▸ Task objective: Return each of the entries below word for word.
Records shown below:
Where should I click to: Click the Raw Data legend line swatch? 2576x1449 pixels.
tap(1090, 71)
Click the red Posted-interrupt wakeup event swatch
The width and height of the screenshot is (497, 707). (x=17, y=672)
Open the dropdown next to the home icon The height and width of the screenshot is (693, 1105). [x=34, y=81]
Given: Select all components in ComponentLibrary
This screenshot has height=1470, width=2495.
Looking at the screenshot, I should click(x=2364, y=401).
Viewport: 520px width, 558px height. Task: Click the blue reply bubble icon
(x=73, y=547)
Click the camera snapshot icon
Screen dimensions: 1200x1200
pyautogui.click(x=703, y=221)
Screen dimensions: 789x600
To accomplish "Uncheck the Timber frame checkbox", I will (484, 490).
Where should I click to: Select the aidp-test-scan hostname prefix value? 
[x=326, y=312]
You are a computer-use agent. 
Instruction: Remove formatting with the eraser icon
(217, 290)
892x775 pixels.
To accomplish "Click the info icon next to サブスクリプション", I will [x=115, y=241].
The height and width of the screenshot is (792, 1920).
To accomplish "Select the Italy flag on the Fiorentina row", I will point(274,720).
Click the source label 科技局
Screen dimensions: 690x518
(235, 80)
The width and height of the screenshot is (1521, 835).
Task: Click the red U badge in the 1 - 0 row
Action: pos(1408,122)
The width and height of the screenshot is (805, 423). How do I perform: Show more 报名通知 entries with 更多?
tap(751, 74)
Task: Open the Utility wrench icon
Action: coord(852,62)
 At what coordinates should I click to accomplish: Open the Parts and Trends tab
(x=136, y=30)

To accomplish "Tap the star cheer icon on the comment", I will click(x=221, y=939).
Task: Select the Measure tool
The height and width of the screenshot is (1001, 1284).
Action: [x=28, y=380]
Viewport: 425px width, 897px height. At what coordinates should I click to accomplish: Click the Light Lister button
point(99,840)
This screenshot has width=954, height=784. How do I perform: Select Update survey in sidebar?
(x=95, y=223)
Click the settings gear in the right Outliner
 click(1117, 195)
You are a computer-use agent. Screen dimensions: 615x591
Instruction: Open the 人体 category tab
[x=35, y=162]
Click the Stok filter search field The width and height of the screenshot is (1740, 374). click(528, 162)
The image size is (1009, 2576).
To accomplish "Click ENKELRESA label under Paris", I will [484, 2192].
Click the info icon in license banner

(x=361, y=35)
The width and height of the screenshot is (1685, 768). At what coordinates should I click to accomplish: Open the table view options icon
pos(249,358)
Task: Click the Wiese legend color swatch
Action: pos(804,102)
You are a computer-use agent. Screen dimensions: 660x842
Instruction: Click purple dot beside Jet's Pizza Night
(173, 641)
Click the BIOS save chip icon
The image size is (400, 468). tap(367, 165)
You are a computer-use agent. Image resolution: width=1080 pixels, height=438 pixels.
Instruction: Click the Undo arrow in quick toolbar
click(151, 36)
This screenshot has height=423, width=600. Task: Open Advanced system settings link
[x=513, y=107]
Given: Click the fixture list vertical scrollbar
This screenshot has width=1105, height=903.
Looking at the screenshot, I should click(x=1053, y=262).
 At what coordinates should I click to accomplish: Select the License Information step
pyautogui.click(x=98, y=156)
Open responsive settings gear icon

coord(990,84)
End of Records shown.
▸ Response area:
Where should I click to: Click the Raw Data legend line swatch? 2576x1449 pixels.
tap(1090, 71)
Click the red Posted-interrupt wakeup event swatch
The width and height of the screenshot is (497, 707). (x=17, y=672)
Open the dropdown next to the home icon The height and width of the screenshot is (693, 1105). [x=34, y=81]
Given: Select all components in ComponentLibrary
This screenshot has height=1470, width=2495.
Looking at the screenshot, I should click(x=2364, y=401).
Viewport: 520px width, 558px height. Task: Click the blue reply bubble icon
(x=73, y=547)
Click the camera snapshot icon
Screen dimensions: 1200x1200
pyautogui.click(x=703, y=221)
Screen dimensions: 789x600
To accomplish "Uncheck the Timber frame checkbox", I will (484, 490).
Where should I click to: Select the aidp-test-scan hostname prefix value? 
[x=326, y=312]
You are a computer-use agent. 
Instruction: Remove formatting with the eraser icon
(217, 290)
892x775 pixels.
To accomplish "Click the info icon next to サブスクリプション", I will [x=115, y=241].
The height and width of the screenshot is (792, 1920).
To accomplish "Select the Italy flag on the Fiorentina row", I will point(274,720).
Click the source label 科技局
Screen dimensions: 690x518
(235, 80)
The width and height of the screenshot is (1521, 835).
Task: Click the red U badge in the 1 - 0 row
Action: pos(1408,122)
The width and height of the screenshot is (805, 423). How do I perform: Show more 报名通知 entries with 更多?
tap(751, 74)
Task: Open the Utility wrench icon
Action: coord(852,62)
 At what coordinates should I click to accomplish: Open the Parts and Trends tab
(x=136, y=30)

To accomplish "Tap the star cheer icon on the comment", I will click(x=221, y=939).
Task: Select the Measure tool
The height and width of the screenshot is (1001, 1284).
Action: [x=28, y=380]
Viewport: 425px width, 897px height. At what coordinates should I click to accomplish: Click the Light Lister button
point(99,840)
This screenshot has width=954, height=784. How do I perform: Select Update survey in sidebar?
(x=95, y=223)
Click the settings gear in the right Outliner
 click(1117, 195)
You are a computer-use agent. Screen dimensions: 615x591
Instruction: Open the 人体 category tab
[x=35, y=162]
Click the Stok filter search field The width and height of the screenshot is (1740, 374). click(528, 162)
The image size is (1009, 2576).
To accomplish "Click ENKELRESA label under Paris", I will [484, 2192].
Click the info icon in license banner

(x=361, y=35)
The width and height of the screenshot is (1685, 768). At what coordinates should I click to accomplish: Open the table view options icon
pos(249,358)
Task: Click the Wiese legend color swatch
Action: pos(804,102)
You are a computer-use agent. Screen dimensions: 660x842
Instruction: Click purple dot beside Jet's Pizza Night
(173, 641)
Click the BIOS save chip icon
The image size is (400, 468). tap(367, 165)
You are a computer-use agent. Image resolution: width=1080 pixels, height=438 pixels.
Instruction: Click the Undo arrow in quick toolbar
click(151, 36)
This screenshot has height=423, width=600. Task: Open Advanced system settings link
[x=513, y=107]
Given: Click the fixture list vertical scrollbar
This screenshot has width=1105, height=903.
Looking at the screenshot, I should click(x=1053, y=262).
 At what coordinates should I click to accomplish: Select the License Information step
pyautogui.click(x=98, y=156)
Open responsive settings gear icon

coord(990,84)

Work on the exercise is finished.